- Born: May 4, 1967 New Rochelle, New York, US
- Education: New York University
- Occupation: Journalist
- Notable credit: Morning anchor for WABC-TV (2007–2023)
- Awards: Emmy Award

= Ken Rosato =

American television journalist

Ken Rosato is an American journalist who served as the morning anchor for WABC-TV in New York City from 2007 until 2023.

== Early life and education ==
Rosato graduated from Regis High School in New York City. He then pursued a bachelor's degree in Film, TV, and Radio at New York University. Following his undergraduate studies, Rosato obtained a master's degree in Spanish and Italian.

== Career ==
Before his tenure at WABC-TV, Rosato worked as an anchor and reporter at WNYW in New York City from 2002 to 2003. He also spent time in Miami/Fort Lauderdale, Florida, as an anchor at WFOR-TV from 1998 to 2002. Additionally, Rosato worked as an anchor for 1010 WINS radio in New York City. He held the positions of news director and main anchor at WLNY-TV (now owned by CBS), and WBLI Long Island (where he was known as "Ken Rhodes").
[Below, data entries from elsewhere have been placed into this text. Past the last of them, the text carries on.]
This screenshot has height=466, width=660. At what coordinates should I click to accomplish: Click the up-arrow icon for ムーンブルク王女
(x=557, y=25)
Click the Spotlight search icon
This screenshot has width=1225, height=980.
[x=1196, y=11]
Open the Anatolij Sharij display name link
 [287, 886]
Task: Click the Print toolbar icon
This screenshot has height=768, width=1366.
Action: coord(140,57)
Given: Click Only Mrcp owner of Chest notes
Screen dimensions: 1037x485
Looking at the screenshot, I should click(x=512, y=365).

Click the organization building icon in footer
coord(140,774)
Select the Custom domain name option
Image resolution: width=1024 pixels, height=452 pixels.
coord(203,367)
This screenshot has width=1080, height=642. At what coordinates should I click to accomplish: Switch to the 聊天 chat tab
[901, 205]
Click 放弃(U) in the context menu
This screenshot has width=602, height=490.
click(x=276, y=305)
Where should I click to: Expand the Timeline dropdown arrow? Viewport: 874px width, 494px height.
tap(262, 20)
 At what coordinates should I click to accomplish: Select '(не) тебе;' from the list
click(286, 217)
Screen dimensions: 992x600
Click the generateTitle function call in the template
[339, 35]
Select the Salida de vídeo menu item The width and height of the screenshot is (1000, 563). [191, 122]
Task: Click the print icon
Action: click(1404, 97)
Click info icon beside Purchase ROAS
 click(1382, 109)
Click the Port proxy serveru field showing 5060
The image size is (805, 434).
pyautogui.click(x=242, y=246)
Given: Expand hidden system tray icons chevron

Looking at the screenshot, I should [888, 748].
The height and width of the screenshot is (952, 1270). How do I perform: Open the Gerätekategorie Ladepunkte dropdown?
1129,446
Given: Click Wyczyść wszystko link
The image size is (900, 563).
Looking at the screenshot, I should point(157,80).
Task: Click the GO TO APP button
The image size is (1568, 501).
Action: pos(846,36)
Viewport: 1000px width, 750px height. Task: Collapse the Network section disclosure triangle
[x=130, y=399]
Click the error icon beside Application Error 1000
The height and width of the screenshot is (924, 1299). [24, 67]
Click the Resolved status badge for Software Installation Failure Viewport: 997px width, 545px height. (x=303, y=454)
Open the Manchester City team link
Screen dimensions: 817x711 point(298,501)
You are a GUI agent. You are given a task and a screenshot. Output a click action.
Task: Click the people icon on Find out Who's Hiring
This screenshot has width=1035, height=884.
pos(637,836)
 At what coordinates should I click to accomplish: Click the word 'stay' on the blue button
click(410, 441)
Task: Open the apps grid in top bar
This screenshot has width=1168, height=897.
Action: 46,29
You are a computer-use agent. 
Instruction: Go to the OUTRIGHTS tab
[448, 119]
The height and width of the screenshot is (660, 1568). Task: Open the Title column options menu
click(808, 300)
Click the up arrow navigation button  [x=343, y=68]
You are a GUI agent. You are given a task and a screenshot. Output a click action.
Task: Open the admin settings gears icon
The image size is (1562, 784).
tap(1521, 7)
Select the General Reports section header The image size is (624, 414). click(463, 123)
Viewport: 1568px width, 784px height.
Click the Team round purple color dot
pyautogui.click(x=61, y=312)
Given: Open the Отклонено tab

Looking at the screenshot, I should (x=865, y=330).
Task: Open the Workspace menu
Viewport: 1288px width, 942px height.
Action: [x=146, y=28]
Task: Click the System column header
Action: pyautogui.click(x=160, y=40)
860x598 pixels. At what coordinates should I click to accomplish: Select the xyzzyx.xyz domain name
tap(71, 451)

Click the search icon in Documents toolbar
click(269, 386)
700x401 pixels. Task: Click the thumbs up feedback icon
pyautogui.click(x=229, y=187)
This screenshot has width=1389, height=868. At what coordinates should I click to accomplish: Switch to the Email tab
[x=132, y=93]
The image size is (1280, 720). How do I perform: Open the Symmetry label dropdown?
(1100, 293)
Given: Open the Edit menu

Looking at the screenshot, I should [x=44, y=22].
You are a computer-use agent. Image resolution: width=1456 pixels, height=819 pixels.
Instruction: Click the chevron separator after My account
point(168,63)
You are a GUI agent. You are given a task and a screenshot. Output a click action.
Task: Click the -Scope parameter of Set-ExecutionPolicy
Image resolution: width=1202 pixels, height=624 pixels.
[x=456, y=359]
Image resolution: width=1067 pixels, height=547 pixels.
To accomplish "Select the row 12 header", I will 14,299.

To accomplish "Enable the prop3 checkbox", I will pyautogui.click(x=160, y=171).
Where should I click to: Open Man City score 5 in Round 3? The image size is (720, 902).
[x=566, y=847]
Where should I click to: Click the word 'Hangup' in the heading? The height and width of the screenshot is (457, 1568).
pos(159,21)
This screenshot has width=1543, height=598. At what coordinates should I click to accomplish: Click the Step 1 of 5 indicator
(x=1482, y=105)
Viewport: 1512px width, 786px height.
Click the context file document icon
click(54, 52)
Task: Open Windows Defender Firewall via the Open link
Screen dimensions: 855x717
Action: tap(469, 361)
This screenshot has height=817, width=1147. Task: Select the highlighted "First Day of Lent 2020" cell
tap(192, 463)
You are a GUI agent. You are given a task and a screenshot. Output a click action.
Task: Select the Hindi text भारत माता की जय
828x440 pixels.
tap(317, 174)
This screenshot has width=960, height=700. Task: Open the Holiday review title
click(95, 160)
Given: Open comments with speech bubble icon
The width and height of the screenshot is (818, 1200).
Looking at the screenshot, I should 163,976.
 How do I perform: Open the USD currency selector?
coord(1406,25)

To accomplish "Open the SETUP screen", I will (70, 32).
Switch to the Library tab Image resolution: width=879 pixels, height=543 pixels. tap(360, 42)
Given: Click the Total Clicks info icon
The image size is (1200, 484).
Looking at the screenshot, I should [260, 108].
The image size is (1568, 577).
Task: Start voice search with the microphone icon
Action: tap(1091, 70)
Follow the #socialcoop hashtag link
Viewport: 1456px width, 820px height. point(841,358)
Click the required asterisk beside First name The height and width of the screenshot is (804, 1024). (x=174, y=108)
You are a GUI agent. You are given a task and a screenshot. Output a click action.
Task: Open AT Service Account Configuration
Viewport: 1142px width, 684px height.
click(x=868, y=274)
He was also a program director and disc jockey at WVIP Mount Kisco, New York.

=== WABC-TV ===
Rosato joined WABC-TV in 2003 as a freelance reporter. On July 6, 2007, it was announced that Rosato would be joining Lori Stokes and Bill Evans as a co-anchor on Eyewitness News This Morning and Eyewitness News at Noon. Rosato replaced reporter Steve Bartelstein, who had been fired a few months earlier.

Rosato received an Emmy Award for his reporting on a steam pipe explosion in New York City on July 19, 2007.

In April 2010, Rosato announced that he underwent surgery to remove a non-functioning kidney.

In May 2023, Rosato was dismissed from WABC. According to reports, he made an offensive comment while with a co-worker.